- Opening Delimiter -
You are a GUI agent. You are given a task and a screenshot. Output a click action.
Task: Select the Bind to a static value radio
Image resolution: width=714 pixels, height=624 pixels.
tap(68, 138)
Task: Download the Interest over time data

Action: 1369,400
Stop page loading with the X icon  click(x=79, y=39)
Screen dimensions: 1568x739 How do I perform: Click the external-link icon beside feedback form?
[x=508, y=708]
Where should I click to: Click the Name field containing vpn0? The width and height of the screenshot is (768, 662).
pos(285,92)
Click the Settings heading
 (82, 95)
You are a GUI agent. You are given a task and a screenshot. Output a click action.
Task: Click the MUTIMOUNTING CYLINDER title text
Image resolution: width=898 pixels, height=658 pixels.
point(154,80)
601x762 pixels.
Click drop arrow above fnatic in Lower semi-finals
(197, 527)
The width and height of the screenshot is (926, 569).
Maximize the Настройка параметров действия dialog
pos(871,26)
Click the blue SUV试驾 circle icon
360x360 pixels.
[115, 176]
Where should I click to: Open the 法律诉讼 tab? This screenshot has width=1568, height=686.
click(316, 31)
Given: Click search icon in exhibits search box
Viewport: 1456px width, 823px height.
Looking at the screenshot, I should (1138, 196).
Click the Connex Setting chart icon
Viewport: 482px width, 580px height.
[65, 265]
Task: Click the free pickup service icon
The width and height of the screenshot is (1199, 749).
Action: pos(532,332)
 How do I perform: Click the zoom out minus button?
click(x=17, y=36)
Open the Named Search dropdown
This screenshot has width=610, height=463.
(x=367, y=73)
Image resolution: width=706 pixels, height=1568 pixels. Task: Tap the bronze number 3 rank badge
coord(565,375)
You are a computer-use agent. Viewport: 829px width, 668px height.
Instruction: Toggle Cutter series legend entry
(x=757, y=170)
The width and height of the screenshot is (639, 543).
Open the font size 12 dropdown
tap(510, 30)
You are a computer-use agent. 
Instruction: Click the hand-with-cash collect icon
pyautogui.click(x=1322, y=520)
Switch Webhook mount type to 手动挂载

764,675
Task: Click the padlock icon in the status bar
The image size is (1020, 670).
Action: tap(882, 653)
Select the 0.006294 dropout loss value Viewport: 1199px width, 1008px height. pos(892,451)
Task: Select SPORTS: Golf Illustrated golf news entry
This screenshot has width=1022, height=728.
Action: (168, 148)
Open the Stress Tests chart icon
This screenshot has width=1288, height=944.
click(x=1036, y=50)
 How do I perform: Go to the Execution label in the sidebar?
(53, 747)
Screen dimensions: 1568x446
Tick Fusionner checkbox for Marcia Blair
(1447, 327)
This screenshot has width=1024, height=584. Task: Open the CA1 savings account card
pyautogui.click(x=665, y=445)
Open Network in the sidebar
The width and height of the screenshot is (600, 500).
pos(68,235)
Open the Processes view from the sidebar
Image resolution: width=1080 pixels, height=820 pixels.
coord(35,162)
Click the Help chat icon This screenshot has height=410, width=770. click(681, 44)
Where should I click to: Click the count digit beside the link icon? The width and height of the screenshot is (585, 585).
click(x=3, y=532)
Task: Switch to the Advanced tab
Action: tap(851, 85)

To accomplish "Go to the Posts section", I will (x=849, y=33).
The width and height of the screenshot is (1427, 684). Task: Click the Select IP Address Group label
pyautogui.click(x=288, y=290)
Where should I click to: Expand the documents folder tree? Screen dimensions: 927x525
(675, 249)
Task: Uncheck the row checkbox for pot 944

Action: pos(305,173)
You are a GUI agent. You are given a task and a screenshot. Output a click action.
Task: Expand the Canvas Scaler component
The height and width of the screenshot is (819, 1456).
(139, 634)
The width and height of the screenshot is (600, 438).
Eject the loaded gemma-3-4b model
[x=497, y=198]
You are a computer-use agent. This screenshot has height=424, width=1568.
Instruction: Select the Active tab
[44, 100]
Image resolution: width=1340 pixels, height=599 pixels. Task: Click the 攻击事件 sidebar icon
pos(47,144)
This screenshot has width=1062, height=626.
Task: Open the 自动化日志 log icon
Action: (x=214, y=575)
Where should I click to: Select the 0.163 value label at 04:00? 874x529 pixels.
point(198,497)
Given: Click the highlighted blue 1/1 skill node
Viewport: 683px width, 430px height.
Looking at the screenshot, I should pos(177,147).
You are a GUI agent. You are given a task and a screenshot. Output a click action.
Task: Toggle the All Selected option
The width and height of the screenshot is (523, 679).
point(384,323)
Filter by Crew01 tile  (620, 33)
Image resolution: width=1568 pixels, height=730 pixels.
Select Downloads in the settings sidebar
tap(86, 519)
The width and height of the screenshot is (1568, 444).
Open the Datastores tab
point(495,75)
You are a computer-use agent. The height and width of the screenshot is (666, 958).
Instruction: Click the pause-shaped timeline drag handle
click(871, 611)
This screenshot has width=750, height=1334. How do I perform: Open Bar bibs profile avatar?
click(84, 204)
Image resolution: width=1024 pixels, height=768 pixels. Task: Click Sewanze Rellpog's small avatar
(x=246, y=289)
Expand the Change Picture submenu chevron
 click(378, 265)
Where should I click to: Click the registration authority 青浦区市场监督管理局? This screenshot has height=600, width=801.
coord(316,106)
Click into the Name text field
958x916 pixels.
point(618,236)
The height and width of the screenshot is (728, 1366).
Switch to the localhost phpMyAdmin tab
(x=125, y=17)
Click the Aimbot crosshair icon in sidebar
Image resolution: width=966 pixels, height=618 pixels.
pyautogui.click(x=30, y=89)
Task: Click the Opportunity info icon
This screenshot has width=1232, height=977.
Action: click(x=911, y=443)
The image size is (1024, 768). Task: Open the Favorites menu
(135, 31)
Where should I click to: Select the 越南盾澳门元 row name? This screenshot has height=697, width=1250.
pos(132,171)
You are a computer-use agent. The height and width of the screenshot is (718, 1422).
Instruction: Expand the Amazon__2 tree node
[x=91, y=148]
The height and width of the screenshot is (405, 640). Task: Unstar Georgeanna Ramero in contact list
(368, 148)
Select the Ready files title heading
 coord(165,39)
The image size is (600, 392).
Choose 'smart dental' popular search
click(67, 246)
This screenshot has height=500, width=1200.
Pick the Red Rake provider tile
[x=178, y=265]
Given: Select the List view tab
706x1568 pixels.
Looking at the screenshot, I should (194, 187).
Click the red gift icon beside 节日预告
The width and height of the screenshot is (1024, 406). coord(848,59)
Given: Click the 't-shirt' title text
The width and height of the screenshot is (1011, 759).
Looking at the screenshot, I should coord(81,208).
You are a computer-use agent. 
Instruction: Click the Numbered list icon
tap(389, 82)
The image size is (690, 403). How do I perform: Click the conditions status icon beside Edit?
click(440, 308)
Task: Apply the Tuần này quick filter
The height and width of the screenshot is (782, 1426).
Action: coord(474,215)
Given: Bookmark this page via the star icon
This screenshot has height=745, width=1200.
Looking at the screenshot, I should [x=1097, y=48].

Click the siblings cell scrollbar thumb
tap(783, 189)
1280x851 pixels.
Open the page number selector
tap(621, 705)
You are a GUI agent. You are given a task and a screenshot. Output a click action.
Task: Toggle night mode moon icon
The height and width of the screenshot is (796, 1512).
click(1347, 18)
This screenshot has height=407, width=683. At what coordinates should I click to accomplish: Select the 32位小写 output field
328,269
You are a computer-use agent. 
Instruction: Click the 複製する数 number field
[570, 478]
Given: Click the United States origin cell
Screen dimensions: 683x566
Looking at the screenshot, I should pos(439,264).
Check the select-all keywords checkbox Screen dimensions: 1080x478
- Closing Delimiter -
▶ _Problem_: Some lines in the records may hold "computer"; state how many do, and give no more than that number.

▶ _Response area_: 7